In this edition of Calendar Heroes, we talk to Chris Hunt, Staff Site Reliability Engineer at Stack Overflow, to learn about his style, tools, and methodologies for balancing priorities while collaborating on the dev tooling team for the community-led question and answer platform. Follow Chris on LinkedIn and at @LogicalDiagram with @StackOverflow on Twitter.
Calendar Heroes are real stories from very busy professionals across all types of roles and industries to learn more about how they manage to make time where there is none. We’re highlighting these stories to help share tips and ideas for working effectively, improving your time management skills, and boosting your productivity.
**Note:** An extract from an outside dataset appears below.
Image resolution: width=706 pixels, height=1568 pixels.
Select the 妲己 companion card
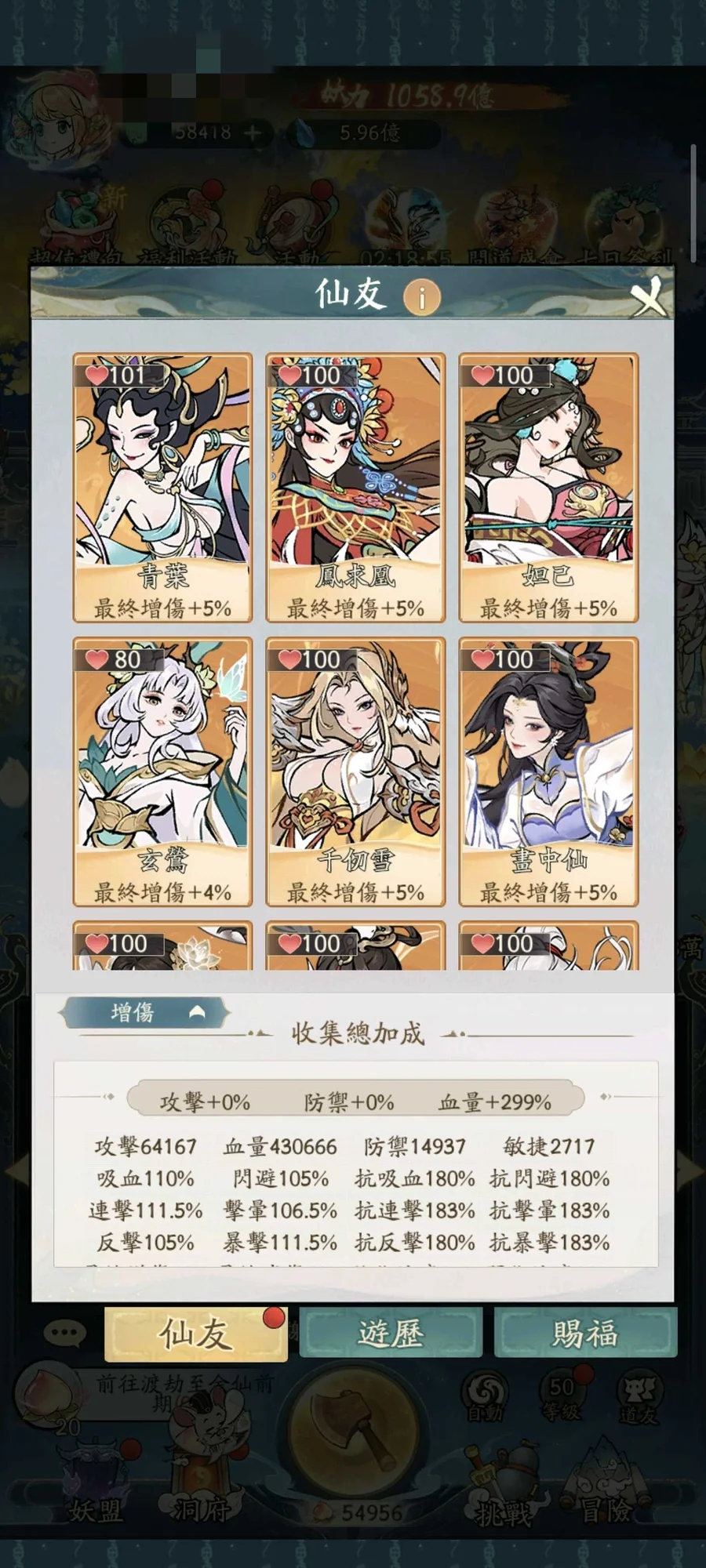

If you know a Calendar Hero who has awesome productivity hacks that you’d like to recommend we interview or want to be interviewed yourself, let us know! You don’t have to be a Reclaim user to be featured as a Calendar Hero: these stories are about anyone with an interesting approach to managing a complex schedule.
Tell us a bit about yourself and what you do
My name's Chris, and I'm a Staff Site Reliability Engineer at Stack Overflow. I currently work on the developer tooling team where we handle anything that helps our developers create and deliver our products to customers. So, one day I might be debugging C#, and the next, building continuous deployment pipelines for Kubernetes. I've been with Stack Overflow for over three years, and have worked remotely the entire time.
What does a typical work week look like for you
As an engineer, I have the usual weekly meetings for work planning and team brainstorming. The coworkers I interact with day-to-day span about 10 different time zones, so scheduling options are pretty limited. This usually works out to me getting some heads-down time early in the morning, and again late in the afternoon. I try to carve out a couple of two-hour blocks a day to focus on project work.
What techniques do you use to manage your time?
One of the first pieces of advice my manager, Tom Limoncelli, gave me was to book a recurring event on my calendar to block off time for lunch. This sort of worked, but with the middle of my day being the best time to schedule meetings for our distributed team, meetings often ended up overlapping my lunch break anyway. Reclaim.ai made that lunch scheduling intelligent, so now if 12 PM gets booked for a team meeting, my lunch break might get shifted to 11 AM, and my calendar will remind me to take a break to eat before getting stuck in a few hours of afternoon meetings.
I also let Reclaim carve out those blocks of focus time. As an SRE, there is almost always some distraction from a person or system that wants attention. I’ve found it to be a valuable mind hack to have time on my calendar defined as project work, and give myself permission to ignore email and Slack for an hour or two.
What tools do you use to make you more productive?
I've been using Roam Research pretty heavily as my second brain — I use it to take notes, draft documents, keep to-do lists, etc. Roam is very low friction for capturing and organically organizing information.
What’s the best piece of advice you’ve ever received?
This advice came from a psychology study in 2017, so given that it’s backed by science, I think that makes it “extra good” advice. Buying things likely isn't going to make you happy. However, buying time can. I pay someone to mow the lawn because it means I get back a couple of hours a week that I can now spend with my family on the weekend.
Know what your time is worth to you and invest in it.